Steilneset Memorial, Norway: A Tribute to Those Executed for Witchcraft

Celebrated artist Louise Bourgeois and prize-winning architect Peter Zumthor unite for a collaboration that is as remarkable as it is poignant. Located at the north-easternmost reach of Norway, it is a contender for the most remote place in Europe.

Photo Credit: Inger Eriksen / Shutterstock

What

To say Vardø had a bad seventeenth century would be an understatement. Between 1601 and 1692, the town on Norway’s north-easternmost tip saw 91 people executed for witchcraft. 77 women and 14 men were tossed into the Arctic Ocean, tortured with tongs and burnt at the stake, in a region that had a population of just 3,000. Many of them were Sami, the indigenous people of the Nordic North, accused by southern emigrants of practising dark magic. It took over 300 years for a monument to the victims of these tragedies to be built.

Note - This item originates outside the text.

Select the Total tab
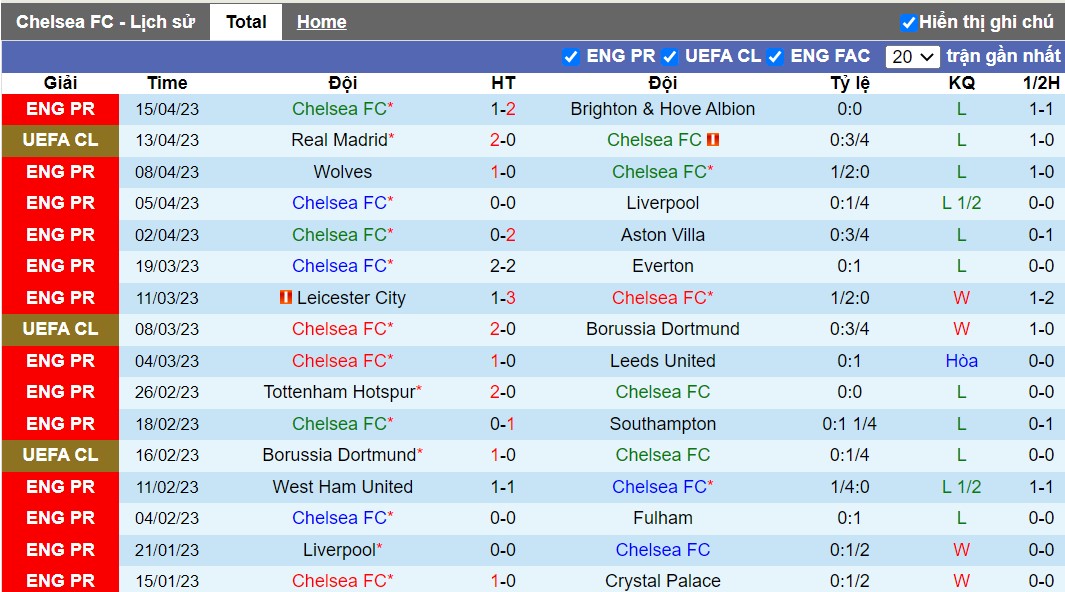 tap(246, 22)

The Steilneset Memorial a collaboration between artist Louise Bourgeois and architect Peter Zumthor. Situated on a wave-battered promontory, it takes the form of two buildings, which Zumthor has described as a line and a dot. The line, by Zumthor, is a 410ft-long ribcage of pine scaffolding holding up a cocoon-like white sailcloth construction. Inside 91 illuminated windows commemorate each victim, with texts printed on silk exploring each individual life: from a wealthy tailor named Christian to the 100-year old shaman Anders Poulsen, who was murdered with an axe while awaiting sentencing.

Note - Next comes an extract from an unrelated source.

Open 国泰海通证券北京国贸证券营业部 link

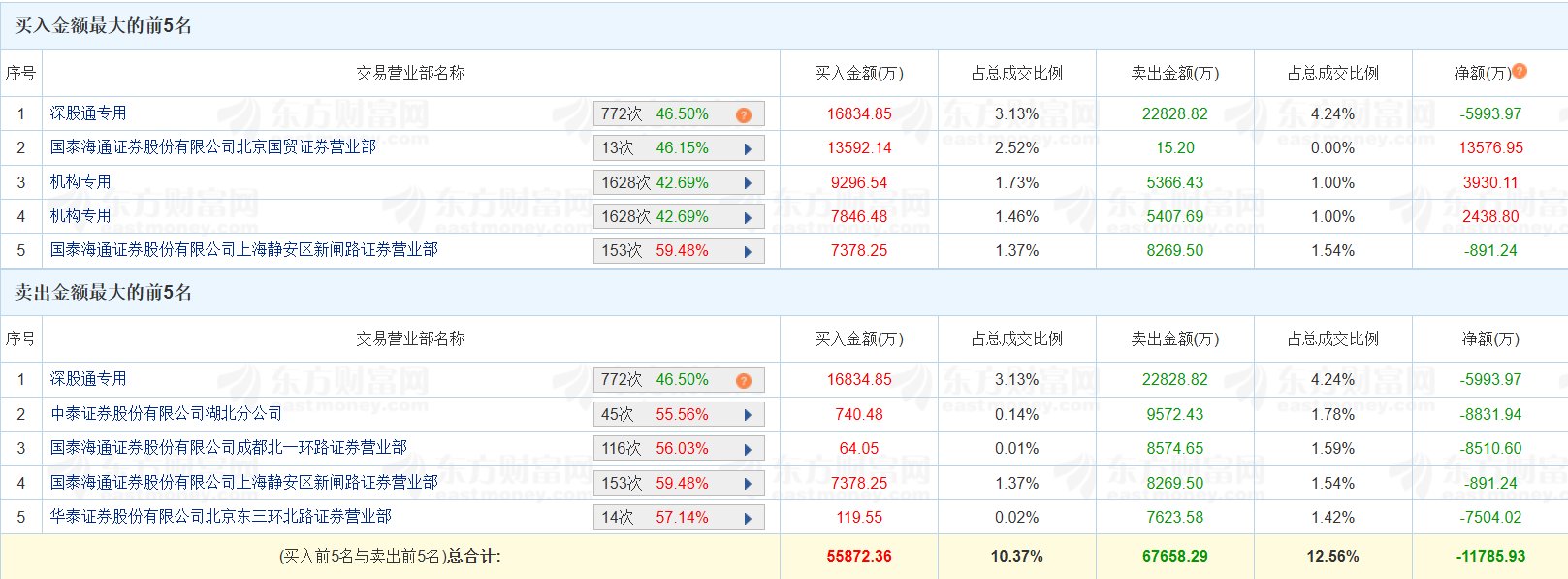click(213, 147)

Bourgeois’ dot, meanwhile, is a cube of smoked glass. Fire jets of flame spurt out of a chair, submerged in a concrete funnel. Mirrors superimpose this ritual burning on the surrounding landscape. Subtitled The Damned, The Processed and the Beloved, it was the final major work of the legendary artist, who died some months before it was completed.

  • Credit - Mal Booth
  • Credit - Mal Booth 2
  • Photo credit: Mal Booth

Who

Bourgeois and Zumthor are towering figures. The Swiss architect has long been celebrated for what the Pritzker Prize jury described as his “focused, uncompromising and exceptionally determined” work, “untouched by fad or fashion.” Accepting only a handful of projects, Zumthor’s varied buildings all pay attention to raw materials, local contexts and—to quote famous fan Brad Pitt—“light and shadow.” His often austere, abstract aesthetic might make him seem a contrast to Bourgeois, whose output is littered with human bodies.

Born in Paris but resident for most of her long adult life in New York, Bourgeois transmuted rough materials into expressive sculptures that dealt with fragmenting families, the frailties of her body and her abuse at the hands of her father. Critically neglected for many decades, in the 1980s she was belatedly lauded as a feminist pioneer. Turning to large scale commissions in her last decade, she remains one of the most fascinating artists of her time.

Photo Credit: Bjarne Riesto
Photo Credit: Bjarne Riesto

Where

Vardø is very, very far north and, for Europe, very far east, past both St Petersburg and Istanbul, and closer to Murmansk than Oslo. Sited on the island of Vardøya at the north-easternmost reach of Norway, it is a contender for the most remote place on the continent. To visit from the Norwegian capital requires at least one flight and a ferry. With a population barely over 2,000, Vardø today is a true frontier town. Its centre was levelled by USSR in World War Two. Now, it hosts Globus II, a radar ostensibly used for assaying space junk but reputed to be in the US’ anti-missile network. The recent decline of the fishing and seafood processing industries has hit the region hard. This is not the twee Scandinavia of hygge, lagom and latte papas, but a harsh, rugged tundra. Perhaps surprisingly, the Memorial is not the only major art project in Vardø: in 2012, the festival Komafest saw street artists decorate 12 of the island’s abandoned houses.

“This is not the twee Scandinavia of hygge, lagom and latte papas, but a harsh, rugged tundra”

Photo Credit: Schnoogg

Why

This is one for true adventurers: a journey to Vardø constitutes a real odyssey to a wild, remote corner of the earth, so northern that the fjords seem Mediterranean by comparison. The last masterpiece of a major artist and a rare structure by a reclusive architect seem ample reward for reaching out so far. And—I have it on good authority from those who have made the trip— both structures succeed in making a distant tragedy palpable today.